Article Marketing, Home Staging tips, Internet Fundamentals, Keywords, SEO, Top Ranking

Yesterday, I described a problem that a lot of home stagers and other businesses have. When your web site starts out with a splash page, and/or your site uses a lot of flash coding you can become invisible to the little bots Google and others send around the internet to index sites. And that means your competitors have an advantage over you in terms of their ability to out rank you on Google and the other search engines. That costs you opportunities, and that means less jobs, and less money.

Today, I will briefly share more on what you need to do to mitigate the situation short of redesigning your entire web page. The “on page” factors that the Google Bots look for are just a part of the equation. And while lacking all the umph! having them would provide, you can still get yourself some traction using “off page” factors. There are a variety of off page things to do, but they basically boil down to getting BACK LINKS.

You do this by posting on other peoples blogs, writing articles, posting on web 2.0 sites like Squidoo and others.  When you do, you don’t want to link to your splash page if you have one. Instead link to your home page, or another page on your site that is relevant to the topic.

So, picking on my Friend Allegra again, I would have her sign her posts as “www.styledandsold.com/home.html” rather than “www.styledandsold.com”  It may look a bit odd at first, but it will take google to the page that matters and will count as a backlink in many cases. (not all but that is too long a discussion for now.)

Better yet, are situations where instead of signing with your URL you are able to use an anchor tag.  For example, if you are writing an article to post in an article directory instead of using your url, say Allegra Dioguardi is a Hamptons Home Staging Expert.

In this case, the keywords Allegra wants to rank for on Google is “Hamptons Home Staging”.

If she is on a Blog Site like Active Rain that has a Link tool (Looks like three links of a chain) in its WYSIWYG editor, she would highlight the words Hamptons Home Stager, and then insert her URL as the link, using the /home.html version.

That way when the bots find the link they provide not only a backlink but also identify the keywords at being relevant to the site.
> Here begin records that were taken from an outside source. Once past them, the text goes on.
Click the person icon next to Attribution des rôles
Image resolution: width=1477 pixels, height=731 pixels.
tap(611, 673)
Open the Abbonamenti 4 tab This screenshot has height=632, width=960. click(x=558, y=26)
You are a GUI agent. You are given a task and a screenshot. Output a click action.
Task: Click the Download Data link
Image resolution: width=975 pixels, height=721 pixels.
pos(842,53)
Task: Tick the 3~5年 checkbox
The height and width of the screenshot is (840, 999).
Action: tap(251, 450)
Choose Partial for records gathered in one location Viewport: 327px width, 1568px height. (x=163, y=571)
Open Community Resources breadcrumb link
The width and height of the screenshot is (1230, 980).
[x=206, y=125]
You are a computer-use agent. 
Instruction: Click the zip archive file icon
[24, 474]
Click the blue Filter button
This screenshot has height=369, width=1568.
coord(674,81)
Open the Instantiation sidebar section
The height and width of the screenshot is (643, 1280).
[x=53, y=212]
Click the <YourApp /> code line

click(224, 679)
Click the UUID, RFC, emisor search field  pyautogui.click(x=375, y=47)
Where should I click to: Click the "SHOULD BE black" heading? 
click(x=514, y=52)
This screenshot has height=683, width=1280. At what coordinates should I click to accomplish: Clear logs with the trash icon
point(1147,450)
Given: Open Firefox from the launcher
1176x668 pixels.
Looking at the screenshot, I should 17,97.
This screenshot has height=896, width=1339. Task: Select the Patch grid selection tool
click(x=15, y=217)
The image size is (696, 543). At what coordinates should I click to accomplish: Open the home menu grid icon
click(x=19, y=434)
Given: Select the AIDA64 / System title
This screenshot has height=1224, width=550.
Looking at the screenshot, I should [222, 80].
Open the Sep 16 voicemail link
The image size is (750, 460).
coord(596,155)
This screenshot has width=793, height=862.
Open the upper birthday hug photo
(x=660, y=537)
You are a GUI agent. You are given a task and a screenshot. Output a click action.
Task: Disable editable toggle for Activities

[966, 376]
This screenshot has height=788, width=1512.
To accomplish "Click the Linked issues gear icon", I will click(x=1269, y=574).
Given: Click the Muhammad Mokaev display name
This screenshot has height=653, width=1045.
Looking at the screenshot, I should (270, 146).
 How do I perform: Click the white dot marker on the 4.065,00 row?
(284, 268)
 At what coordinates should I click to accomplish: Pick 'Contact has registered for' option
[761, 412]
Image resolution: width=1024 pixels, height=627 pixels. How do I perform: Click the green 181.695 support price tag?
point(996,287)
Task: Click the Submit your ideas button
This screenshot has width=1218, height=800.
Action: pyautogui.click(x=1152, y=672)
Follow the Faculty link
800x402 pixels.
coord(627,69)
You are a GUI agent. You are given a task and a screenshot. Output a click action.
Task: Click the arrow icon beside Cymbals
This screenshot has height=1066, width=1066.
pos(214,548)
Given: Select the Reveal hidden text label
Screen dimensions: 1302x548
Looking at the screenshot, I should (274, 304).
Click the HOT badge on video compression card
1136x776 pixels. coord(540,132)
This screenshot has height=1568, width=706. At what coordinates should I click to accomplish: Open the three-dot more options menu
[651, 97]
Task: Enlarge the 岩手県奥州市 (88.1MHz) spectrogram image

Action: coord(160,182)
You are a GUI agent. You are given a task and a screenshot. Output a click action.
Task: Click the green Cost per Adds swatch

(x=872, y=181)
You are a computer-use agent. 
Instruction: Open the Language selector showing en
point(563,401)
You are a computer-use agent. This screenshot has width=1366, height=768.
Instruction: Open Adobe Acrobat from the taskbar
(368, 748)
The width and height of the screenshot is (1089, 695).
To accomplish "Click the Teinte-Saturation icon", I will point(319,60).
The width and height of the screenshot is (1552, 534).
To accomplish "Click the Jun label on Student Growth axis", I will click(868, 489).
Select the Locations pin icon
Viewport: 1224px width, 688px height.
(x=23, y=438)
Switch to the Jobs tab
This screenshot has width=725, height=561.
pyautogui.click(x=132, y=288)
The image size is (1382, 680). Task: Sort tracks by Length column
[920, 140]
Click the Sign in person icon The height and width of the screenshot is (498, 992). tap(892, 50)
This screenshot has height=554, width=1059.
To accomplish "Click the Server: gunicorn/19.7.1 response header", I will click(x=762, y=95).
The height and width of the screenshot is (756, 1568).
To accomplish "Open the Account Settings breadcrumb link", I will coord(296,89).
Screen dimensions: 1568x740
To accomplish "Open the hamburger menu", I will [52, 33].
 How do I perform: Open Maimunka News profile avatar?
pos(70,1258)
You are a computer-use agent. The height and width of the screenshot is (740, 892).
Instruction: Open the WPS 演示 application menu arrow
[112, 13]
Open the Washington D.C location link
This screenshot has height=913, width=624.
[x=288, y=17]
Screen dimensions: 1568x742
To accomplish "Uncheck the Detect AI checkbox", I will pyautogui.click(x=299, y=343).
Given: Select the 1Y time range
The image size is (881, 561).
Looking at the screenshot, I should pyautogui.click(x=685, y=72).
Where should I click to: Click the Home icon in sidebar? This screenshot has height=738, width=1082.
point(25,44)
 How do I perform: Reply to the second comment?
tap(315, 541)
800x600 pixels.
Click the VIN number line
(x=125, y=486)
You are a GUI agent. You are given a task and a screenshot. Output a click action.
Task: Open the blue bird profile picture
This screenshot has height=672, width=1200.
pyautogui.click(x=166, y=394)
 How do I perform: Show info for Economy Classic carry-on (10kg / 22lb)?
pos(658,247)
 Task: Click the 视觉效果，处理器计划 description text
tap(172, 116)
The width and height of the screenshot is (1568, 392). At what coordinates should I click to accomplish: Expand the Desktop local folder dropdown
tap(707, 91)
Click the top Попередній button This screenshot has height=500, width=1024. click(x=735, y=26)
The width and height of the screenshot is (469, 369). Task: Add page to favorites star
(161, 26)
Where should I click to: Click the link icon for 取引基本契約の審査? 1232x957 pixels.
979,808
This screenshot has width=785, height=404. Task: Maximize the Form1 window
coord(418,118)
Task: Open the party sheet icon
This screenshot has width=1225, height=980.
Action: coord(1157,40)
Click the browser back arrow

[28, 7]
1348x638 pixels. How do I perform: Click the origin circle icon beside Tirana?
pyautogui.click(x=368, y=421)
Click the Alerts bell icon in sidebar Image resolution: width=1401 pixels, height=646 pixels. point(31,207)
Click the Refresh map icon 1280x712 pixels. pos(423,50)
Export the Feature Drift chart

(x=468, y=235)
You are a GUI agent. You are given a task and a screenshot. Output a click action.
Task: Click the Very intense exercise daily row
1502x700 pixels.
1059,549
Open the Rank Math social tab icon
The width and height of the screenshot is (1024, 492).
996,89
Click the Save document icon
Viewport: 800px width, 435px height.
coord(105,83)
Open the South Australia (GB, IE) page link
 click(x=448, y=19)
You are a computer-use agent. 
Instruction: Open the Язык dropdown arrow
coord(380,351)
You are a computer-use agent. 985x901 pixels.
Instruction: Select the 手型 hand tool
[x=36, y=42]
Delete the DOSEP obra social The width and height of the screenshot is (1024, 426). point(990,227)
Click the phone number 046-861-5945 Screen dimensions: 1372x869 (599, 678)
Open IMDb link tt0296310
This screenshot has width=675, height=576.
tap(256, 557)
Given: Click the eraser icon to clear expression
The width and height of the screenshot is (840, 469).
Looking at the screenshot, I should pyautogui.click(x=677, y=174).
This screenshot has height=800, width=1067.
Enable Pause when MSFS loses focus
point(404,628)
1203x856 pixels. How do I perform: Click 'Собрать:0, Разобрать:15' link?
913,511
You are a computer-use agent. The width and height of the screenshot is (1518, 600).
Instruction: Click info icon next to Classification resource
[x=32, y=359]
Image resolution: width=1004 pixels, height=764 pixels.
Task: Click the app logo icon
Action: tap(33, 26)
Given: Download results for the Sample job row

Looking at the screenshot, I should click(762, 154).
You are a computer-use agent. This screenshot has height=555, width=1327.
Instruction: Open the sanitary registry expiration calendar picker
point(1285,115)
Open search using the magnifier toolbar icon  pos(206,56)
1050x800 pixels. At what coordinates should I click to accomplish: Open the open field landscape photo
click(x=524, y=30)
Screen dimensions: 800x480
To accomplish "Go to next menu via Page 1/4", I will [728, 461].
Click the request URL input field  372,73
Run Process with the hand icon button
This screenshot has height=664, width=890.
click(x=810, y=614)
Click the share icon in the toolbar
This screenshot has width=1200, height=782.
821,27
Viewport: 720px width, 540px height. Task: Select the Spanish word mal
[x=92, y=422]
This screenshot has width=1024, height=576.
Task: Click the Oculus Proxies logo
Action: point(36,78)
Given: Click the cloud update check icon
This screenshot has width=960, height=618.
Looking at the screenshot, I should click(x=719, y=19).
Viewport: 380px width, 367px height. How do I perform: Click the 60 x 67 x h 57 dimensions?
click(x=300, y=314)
This process starts building keyword status for your website.

If you are on a site where you need to use html code you would build the link with a standard opening

<a href=”   and then insert your url, again with the /home.html (Or another page on your site) and end it with a   “>  Once that’s done, you add the keyword you want to rank for—  Hamptons Home Staging and a closing code which is  </a>

So the completed phrase in HTML is <a href=”http://www.styledandsold.com/home.html”>Hamptons Home Staging</a>  When this is put in the HTML of a site, anyone reading the phrase once published would only see:Hamptons Home Staging The words would be highlighted and most people will recognize them as a link. If they click on the link they would be taken to the page.

By virture of this post, Allegra now has a back link to her site.  You want to get as many of these as you can from as many different sites as possible.  Some sites are more valuable than others, but we will cover that in the future.

Focus on your major keyword. For home stagers, the number one word is Home Staging. But as I did for Allegra keep in mind that there are over 6 million web sites with the words “Home staging” in them. You want to rank for Home Staging and your town or what ever the dominant regional term people in your market would be likely to use.

I will be starting my new series on getting ranked by the search engines soon. But since I had several questions on this point I thought I would answer it now.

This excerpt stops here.